With Scottish Labour facing its deepest crisis since devolution and a recent poll suggesting it will be decimated in Scotland at the General Election, Murphy said he was determined that he would not tolerate interference from London when it came to running the party north of the Border.Lamont quit last month complaining that UK Labour treated its Scottish arm like a “branch office” of London. Murphy said that under his leadership there would be no repeat of the situation that saw Ian Price removed as Scottish Labour general secretary against Lamont’s will.
He also said it was his ambition to make Scottish Labour less beholden to London by making it entirely self-financing. Currently, Scottish Labour is reliant on a share of funds raised by the UK party.
“I want the Scottish Labour party to raise much more of its own money,” Murphy said.
Asked if Scottish Labour should raise all of its own money, Murphy replied: “If we could get to that point. That’s what I would like to do. That’s a huge challenge, but I’m determined to do it.”
Murphy called on the SNP to adopt a more modest approach in the aftermath of Yes Scotland’s defeat in the referendum.
“It was a two-horse race where the result wasn’t even close and yet the horse that came last has spent the last six weeks between repeated laps of honour and parading around the winners’ enclosure,” Murphy said.
“In the same way that I accept and want to learn from our last two Scottish election defeats so too must the SNP show a modesty when confronted by the will of more than two million Scots.”

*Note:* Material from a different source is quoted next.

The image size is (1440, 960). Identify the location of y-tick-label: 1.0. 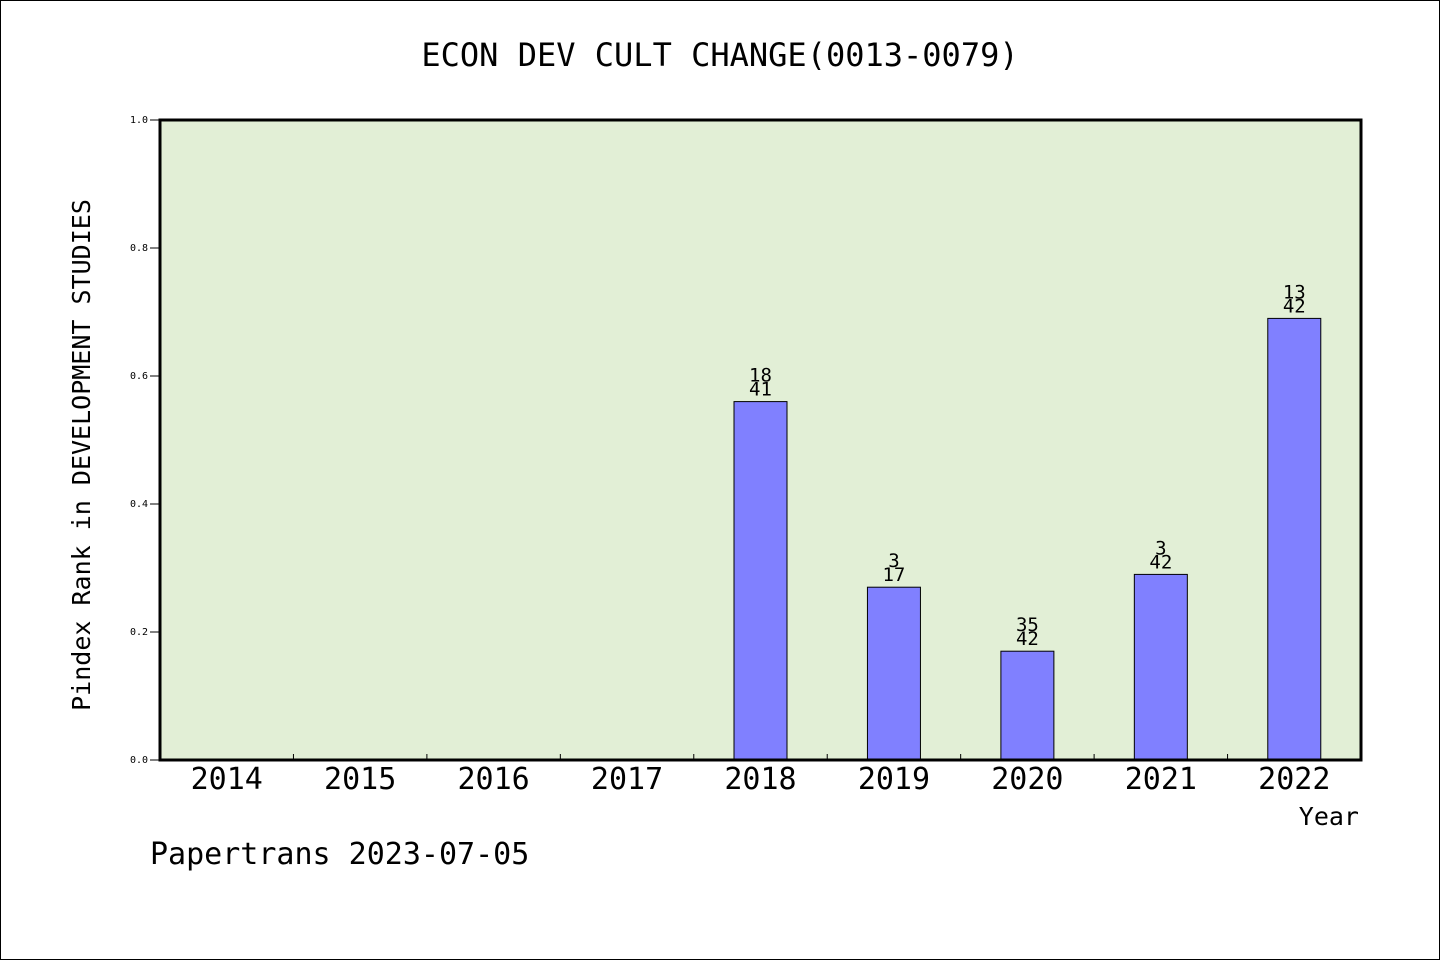
(139, 120).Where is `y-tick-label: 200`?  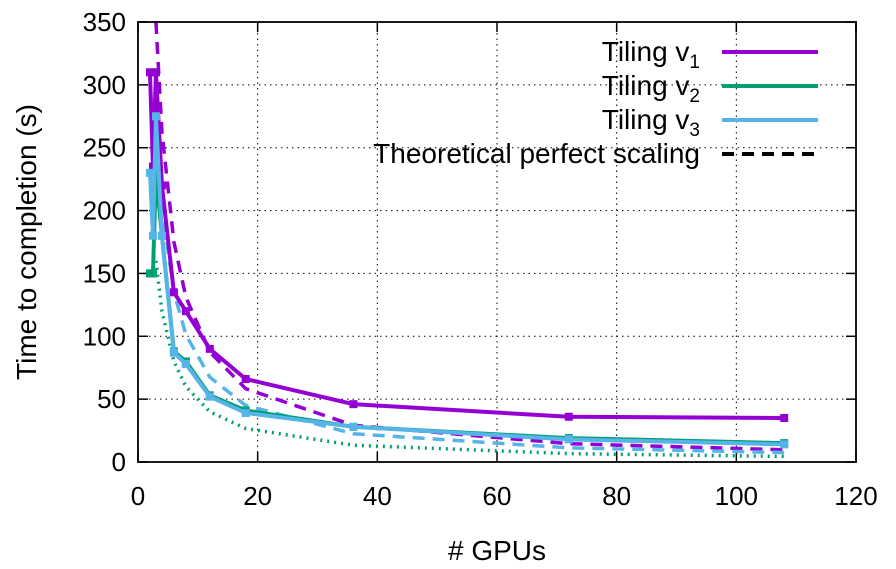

On the subject of more powers for Holyrood, Murphy was reluctant to back calls for Labour to fall in line with the Tories and embrace more radical devolution of income tax than the limited proposals it had so far put forward. He said Labour’s original plans would not be re-written overnight.
Murphy did say, however, he wanted to see devolution of welfare that would give local authorities more powers over benefit – a move that would provide an incentive to create meaningful jobs for the unemployed.
Although Mr Murphy has emerged as the firm favourite to succeed Lamont, he will struggle to win union support.
Yesterday, Pat Rafferty, leader of the Unite union in Scotland, said Murphy needed to start “setting out what he stands for”.
Rafferty said: “This is an election about who can best deliver for working and community Scotland.
“We sincerely hope it will not be much longer before Jim Murphy tells us what policies he is promoting. Unite’s members want to know what he will do to reverse falling wages, attack poverty and defend our services. Unite’s representative members will soon decide who to nominate on behalf of our union. On the basis of this speech, it is extremely difficult for them to find much hope that Jim Murphy is offering the genuine, positive change in Scottish Labour they seek. We urge him to use the coming days and weeks to give Labour voters much more substance to go on.”
Meanwhile, the Unison Scotland Labour link chair, Gordon McKay, explained why his union would be backing Findlay.
McKay said: “Members have been hugely impressed with Neil Findlay since he became an MSP and in particular as shadow cabinet secretary for health and wellbeing. Neil understands that politics-as-usual isn’t good enough and we believe he offers a fresh approach with a real experience and understanding of the concerns of working people”.